As an example, in adults with MSK conditions using mobile applications featuring two-way communication as a component of physiotherapy has been shown to improve patient confidence as well as increase adherence to exercise therapy.
A Dutch study investigating the effectiveness of online app-supported physiotherapy (’blended care’) compared to traditional face-to-face physiotherapy in adults with knee or hip OA reported high adherence to the digital component. Over 80% of the participants adhered to the digital component.
3. Environmental factors
There is also evidence that digital health interventions have the potential to be the greener strategy for the healthcare sector.
In another Swedish study by Holmer and colleagues (2014), teleconferencing was used with the objective to reduce travel for patients and HCPs. Replacing face-to-face appointments with telehealth resulted in up to 40-70 times decrease in carbon emissions.

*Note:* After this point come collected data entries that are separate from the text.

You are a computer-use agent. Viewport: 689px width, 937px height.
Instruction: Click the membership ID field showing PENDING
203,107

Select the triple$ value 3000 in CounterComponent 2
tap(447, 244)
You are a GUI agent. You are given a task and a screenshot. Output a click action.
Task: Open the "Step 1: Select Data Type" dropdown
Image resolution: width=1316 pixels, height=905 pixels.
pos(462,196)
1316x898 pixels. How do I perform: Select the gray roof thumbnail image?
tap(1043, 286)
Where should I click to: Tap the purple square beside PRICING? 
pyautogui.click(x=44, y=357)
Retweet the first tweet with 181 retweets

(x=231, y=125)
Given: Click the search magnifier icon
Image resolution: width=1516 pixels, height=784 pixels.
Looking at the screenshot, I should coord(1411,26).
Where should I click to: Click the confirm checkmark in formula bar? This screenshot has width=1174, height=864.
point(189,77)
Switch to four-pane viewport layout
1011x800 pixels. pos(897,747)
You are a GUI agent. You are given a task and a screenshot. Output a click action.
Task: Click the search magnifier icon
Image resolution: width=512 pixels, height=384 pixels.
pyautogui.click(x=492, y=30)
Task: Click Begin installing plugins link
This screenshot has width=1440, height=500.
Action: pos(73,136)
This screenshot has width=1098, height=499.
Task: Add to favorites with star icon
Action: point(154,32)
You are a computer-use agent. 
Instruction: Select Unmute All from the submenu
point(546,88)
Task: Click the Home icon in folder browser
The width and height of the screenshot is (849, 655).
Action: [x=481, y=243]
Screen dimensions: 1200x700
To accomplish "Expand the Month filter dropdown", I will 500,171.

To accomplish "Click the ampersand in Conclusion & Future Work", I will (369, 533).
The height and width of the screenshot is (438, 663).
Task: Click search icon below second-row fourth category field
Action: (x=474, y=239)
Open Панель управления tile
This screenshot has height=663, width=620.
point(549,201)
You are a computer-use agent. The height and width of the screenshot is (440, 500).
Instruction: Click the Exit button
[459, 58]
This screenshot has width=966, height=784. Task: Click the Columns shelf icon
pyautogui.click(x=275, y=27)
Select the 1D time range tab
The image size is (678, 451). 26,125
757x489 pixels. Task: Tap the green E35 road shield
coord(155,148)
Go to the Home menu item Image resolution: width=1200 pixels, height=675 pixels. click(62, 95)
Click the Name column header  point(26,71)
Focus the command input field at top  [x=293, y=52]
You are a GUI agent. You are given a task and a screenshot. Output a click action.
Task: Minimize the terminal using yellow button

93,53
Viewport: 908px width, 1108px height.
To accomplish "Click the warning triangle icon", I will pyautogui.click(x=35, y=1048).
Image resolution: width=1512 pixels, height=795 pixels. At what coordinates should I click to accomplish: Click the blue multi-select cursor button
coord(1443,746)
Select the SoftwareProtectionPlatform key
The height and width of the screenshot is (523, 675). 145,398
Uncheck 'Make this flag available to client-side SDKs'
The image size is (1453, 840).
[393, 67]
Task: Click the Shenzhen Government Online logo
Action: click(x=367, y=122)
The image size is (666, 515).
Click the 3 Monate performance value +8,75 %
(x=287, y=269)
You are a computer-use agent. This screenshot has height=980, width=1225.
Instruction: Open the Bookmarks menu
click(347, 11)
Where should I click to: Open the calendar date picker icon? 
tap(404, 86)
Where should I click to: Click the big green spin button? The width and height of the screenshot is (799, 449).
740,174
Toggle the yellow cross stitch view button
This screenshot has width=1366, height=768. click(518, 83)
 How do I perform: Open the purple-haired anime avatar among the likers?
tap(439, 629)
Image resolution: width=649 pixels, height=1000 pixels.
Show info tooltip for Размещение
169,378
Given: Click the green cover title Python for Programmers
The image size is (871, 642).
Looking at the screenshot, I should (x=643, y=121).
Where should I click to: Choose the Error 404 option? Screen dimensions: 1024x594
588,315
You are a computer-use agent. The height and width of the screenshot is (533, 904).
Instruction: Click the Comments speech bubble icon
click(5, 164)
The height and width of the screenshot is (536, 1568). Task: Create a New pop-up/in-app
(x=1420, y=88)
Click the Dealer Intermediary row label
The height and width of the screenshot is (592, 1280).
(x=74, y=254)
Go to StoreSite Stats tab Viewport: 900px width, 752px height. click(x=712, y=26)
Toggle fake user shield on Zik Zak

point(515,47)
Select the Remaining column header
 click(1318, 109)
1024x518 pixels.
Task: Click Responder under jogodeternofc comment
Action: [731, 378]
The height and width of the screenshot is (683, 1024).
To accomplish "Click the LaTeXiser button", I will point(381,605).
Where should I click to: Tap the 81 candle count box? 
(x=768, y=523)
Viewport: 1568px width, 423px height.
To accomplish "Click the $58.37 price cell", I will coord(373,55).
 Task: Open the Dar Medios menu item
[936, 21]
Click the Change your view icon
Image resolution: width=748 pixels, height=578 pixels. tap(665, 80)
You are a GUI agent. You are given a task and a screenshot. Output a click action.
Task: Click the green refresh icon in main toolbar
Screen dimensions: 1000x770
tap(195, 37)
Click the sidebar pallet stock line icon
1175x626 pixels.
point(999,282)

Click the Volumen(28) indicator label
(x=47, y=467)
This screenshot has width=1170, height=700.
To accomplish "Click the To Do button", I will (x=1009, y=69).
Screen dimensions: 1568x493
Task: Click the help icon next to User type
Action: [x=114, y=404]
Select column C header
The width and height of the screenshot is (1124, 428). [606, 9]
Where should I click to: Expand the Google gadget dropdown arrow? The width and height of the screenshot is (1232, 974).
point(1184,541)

If you adopt appropriate digital health solutions to your clinical practice your clinic can:
Achieve higher levels of satisfaction among clients
Offer flexible, convenient and accessible services that are as effective as traditional interventions
Use data to improve care quality
Be more cost- and time-efficient
Be more environmentally friendly
Did you know?
Using patient-reported outcomes and outcome measures (PROMs) in clinical practice can improve care quality by improving practitioner-patient communication and patient satisfaction, assisting in monitoring the efficacy of treatment response, and even by helping to identify previously unrecognised problems.
However, using paper-based PROMs can be impractical in clinical practice. Digital health reduces barriers to PROM use in clinical practice by enabling more effective and timely data collection, analyzation and easier monitoring.
For example, the use of electronic PROMs has been reported to result in better outcomes such as quality of life, symptom identification, and management among cancer patients. Among young pain patients, pain monitoring using a mobile application resulted in better adherence and accuracy.